Solar Cycle Variations of Rotation and Asphericity in the Near-Surface Shear Layer
A.G. Kosovichev, J.-P. Rozelot

TL;DR
This study analyzes helioseismology data over two solar cycles to investigate how the Sun's rotation and shape asphericity vary with solar activity, revealing correlations and phase relationships that inform solar dynamo models.
Contribution
It provides new insights into the temporal evolution of solar asphericity and rotation coefficients over multiple cycles using high-precision helioseismic data.
Findings
a1 and a5 coefficients correlate with solar activity
a3 shows a long-term trend and weak cycle correlation
the seismic radius varies in anti-phase with solar activity
Abstract
The precise shape of the Sun is sensitive to the influence of gravity, differential rotation, local turbulence and magnetic fields.

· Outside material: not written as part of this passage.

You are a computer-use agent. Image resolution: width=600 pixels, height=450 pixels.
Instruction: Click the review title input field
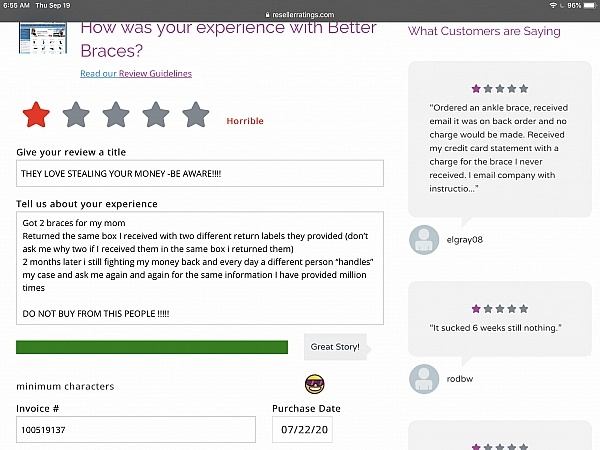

It has been previously shown that the solar shape exhibits asphericity that evolves with the 11-year cycle. Thanks to the capability of the SoHO/MDI and SDO/HMI instruments to observe with an unprecedented accuracy the surface gravity oscillation (f) modes, it is possible to extract information concerning the coefficients of rotational frequency splitting, a1, a3 and a5, that measure the differential rotation, together with the a2, a4 and a6 asphericity coefficients. Analysis of these helioseismology data for almost two solar cycles, from 1996 to 2017, reveals a close correlation of the a1 and a5 coefficients with the solar activity, whilst a3 exhibits a long-term trend and a weak correlation in the current cycle indicating a substantial change of the…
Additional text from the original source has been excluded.